_WHAT THE TASK REQUIRES_
Check each line of the material below for "panel", then copy the ones that contain it.

_INPUT DATA_
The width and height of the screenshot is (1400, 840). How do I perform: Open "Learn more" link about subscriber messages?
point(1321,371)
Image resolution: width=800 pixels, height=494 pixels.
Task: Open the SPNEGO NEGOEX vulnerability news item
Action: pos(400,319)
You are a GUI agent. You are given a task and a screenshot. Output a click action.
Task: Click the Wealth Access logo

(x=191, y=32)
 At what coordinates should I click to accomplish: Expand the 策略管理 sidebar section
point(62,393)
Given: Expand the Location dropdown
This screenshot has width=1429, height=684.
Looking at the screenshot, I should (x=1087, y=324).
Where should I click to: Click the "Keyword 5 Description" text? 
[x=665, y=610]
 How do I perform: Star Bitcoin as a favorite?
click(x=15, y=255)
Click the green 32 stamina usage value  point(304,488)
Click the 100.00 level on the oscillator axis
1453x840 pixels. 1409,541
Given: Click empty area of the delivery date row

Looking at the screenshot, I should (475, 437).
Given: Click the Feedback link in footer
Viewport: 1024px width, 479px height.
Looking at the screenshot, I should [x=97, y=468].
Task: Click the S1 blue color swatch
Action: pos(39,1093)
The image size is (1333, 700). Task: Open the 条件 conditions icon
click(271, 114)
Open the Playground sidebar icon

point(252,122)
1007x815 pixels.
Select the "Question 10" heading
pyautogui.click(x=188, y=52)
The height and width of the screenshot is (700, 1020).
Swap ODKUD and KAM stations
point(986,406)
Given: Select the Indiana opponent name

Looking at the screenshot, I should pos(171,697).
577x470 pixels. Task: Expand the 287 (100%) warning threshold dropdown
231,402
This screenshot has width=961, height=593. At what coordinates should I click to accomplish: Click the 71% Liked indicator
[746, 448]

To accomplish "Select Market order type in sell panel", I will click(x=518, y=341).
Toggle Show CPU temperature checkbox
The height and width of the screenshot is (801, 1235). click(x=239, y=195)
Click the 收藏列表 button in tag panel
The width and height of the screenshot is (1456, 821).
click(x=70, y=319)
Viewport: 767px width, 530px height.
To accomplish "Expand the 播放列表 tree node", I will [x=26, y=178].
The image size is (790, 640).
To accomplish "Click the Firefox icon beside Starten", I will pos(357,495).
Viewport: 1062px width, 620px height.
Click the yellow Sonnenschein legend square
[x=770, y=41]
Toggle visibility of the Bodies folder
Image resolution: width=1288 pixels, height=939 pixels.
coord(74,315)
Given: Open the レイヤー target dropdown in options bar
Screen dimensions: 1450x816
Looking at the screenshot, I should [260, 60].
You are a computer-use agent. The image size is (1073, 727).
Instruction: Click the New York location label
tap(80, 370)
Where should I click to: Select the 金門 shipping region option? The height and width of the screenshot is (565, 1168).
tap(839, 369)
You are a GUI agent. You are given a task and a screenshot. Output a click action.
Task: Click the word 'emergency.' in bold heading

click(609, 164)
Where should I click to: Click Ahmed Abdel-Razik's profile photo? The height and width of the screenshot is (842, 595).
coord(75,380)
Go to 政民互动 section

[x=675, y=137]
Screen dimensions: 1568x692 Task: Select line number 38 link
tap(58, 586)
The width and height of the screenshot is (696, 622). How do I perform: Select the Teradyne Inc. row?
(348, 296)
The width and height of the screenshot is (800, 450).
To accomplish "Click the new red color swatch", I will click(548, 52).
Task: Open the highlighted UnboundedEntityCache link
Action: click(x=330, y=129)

_TASK SOLUTION_
To accomplish "Select Market order type in sell panel", I will click(x=518, y=341).
Click the 收藏列表 button in tag panel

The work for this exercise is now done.